→ **Problem**
Work out how many lines in the data hold the word "icon", and reply with that number only.

━━ Source records ━━

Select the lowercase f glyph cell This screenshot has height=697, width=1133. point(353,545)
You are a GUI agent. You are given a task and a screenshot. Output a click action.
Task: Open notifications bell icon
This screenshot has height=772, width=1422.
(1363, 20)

━━━
━━ Source records ━━

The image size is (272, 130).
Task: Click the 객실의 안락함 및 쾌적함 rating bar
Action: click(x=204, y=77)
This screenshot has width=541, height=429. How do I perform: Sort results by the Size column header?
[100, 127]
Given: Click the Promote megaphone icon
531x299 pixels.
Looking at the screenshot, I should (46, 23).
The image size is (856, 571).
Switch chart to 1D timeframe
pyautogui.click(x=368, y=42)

━━━

→ **Your response**
2